The gradient of \(L\) must satisfy that \begin {align*} \frac {\Diff y}{\Diff x} & = \frac {\Diff y / \Diff t}{\Diff x / \Diff t} \\ & = \frac {b}{a} \cdot \frac {\Diff \left (2t/(1+t^2)\right ) / \Diff t}{\Diff \left ((1-t^2)/(1+t^2)\right ) / \Diff t} \\ & = \frac {b}{a} \cdot \frac {2 \cdot (1+t^2) - 2t \cdot 2t}{-2t \cdot (1+t^2) - (1-t^2) \cdot 2t} \\ & = \frac {b}{a} \cdot \frac {2 + 2t^2 - 4t^2}{-2t - 2t^3 - 2t + 2t^3} \\ & = \frac {b}{a} \cdot \frac {1 - t^2}{-2t}. \end {align*}
Therefore, we have a general point \((X, Y) \in L\) satisfy that \begin {align*} Y - \frac {2bt}{1+t^2} & = \frac {b}{a} \cdot \frac {1 - t^2}{-2t} \cdot \left (X - \frac {a(1-t^2)}{1+t^2}\right ) \\ (1+t^2)Y - 2bt & = \frac {b}{a} \cdot \frac {1-t^2}{-2t} \cdot \left ((1+t^2)X - a(1-t^2)\right ) \\ (-2at)(1+t^2)Y - (-2at)(2bt) & = b \cdot (1-t^2) \cdot \left ((1+t^2)X - a(1-t^2)\right ) \\ (-2at)(1+t^2)Y & = b(1-t^2)(1+t^2)X - ab(1-t^2)^2 - 4abt^2 \\ (-2at)(1+t^2)Y & = b(1-t^2)(1+t^2)X - ab(1+t^2)^2 \\ -2atY & = b(1-t^2)X - ab(1+t^2) \\ ab(1+t^2) -2atY - b(1-t^2)X & = 0 \\ (a + X)bt^2 - 2aYt + b(a-X) & = 0 \end {align*}
as desired.
Now if we fix \(X, Y\) and solve for \(t\), there are two solutions to this quadratic equation exactly when \begin {align*} (2aY)^2 - 4(a+X)b \cdot b(a-X) & >0 \\ (aY)^2 - (a+X)(a-X)b^2 & >0 \\ a^2Y^2 & > (a^2-X^2)b^2, \end {align*}
which corresponds to two distinct points on the ellipse.

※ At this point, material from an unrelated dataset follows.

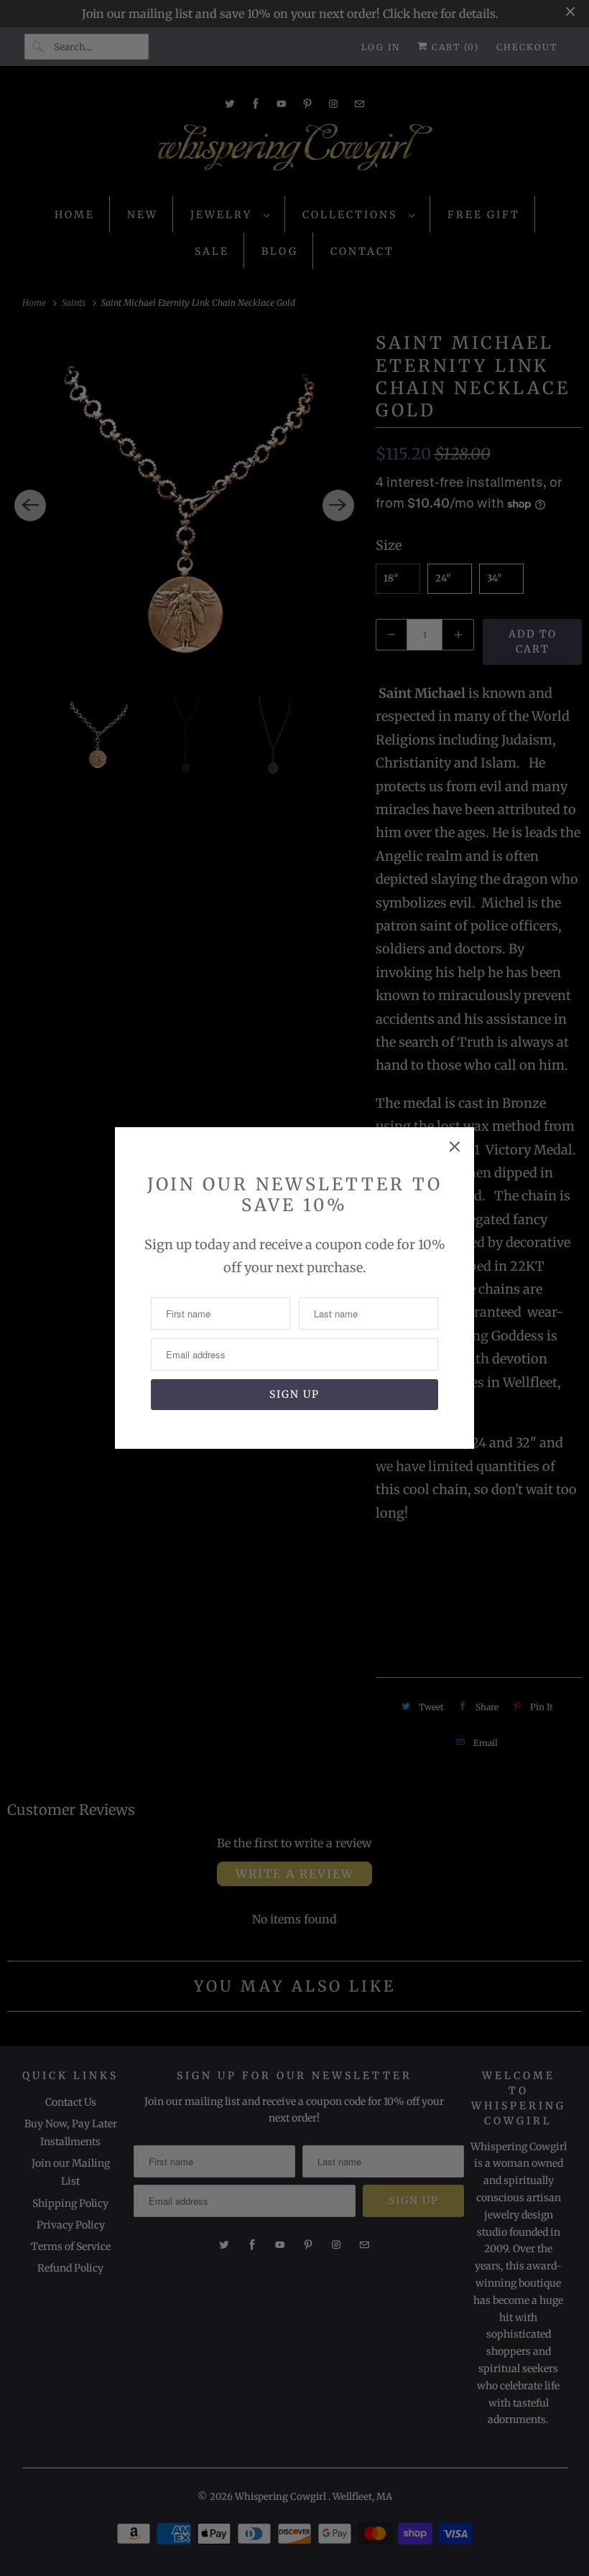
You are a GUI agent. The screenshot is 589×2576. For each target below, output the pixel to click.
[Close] (454, 1146)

Since \(a^2 Y^2 > (a^2 - X^2) b^2\), we have \(\frac {Y^2}{b^2} > 1 - \frac {X^2}{a^2}\) by dividing through \(a^2 b^2\) on both sides, i.e. \[ \frac {X^2}{a^2} + \frac {Y^2}{b^2} > 1, \] which means when the point \((X, Y)\) lies outside the ellipse.
This also holds when \(X^2 = a^2\), i.e. when the point \((X, Y)\) lies on the pair of lines \(X = \pm A\). Here, the condition is simply \(a^2 Y^2 > 0\), which gives \(Y \neq 0\). One of the tangents will be the vertical line \(X = \pm A\) (whichever one the point lies on), and the other one as a non-vertical (as shown when \(X = a\), the tangents being \(L_1\) and \(L_2\)).
By Vieta’s Theorem, we have \[ pq = \frac {b(a-X)}{b(a+X)} \implies (a+X) pq = a-X, \] as desired, and \[ p + q = -\frac {-2aY}{(a+X)b} = \frac {2aY}{(a+X)b}. \]
Let \(X = 0\) for the equation in \(L\), \begin {align*} abt^2 - 2aYt + ba & = 0 \\ bt^2 - 2Yt + b & = 0 \\ Y & = \frac {b(1+t^2)}{2t}. \end {align*}
Therefore, \begin {align*} y_1 + y_2 & = \frac {b(1+p^2)}{2p} + \frac {b(1+q^2)}{2q} \\ & = \frac {b\left [(1+p^2)q + (1+q^2)p\right ]}{2pq} \\ & = 2b, \end {align*}
therefore we have \[ 4pq = (1+p^2)q + (1+q^2)p = (p+q)(1 + pq). \]
Therefore, \begin {align*} 4 \cdot \frac {a-X}{a+X} & = \frac {2aY}{(a+X)b} \cdot \frac {2a}{a+X} \\ a-X & = \frac {a^2 Y}{b(a+X)} \\ (a-X)(a+X)b & = a^2Y \\ (a^2 - X^2) b & = a^2 Y \\ 1 - \frac {X^2}{a^2} & = \frac {Y}{b} \\ \frac {X^2}{a^2} + \frac {Y}{b} & = 1, \end {align*}
as desired.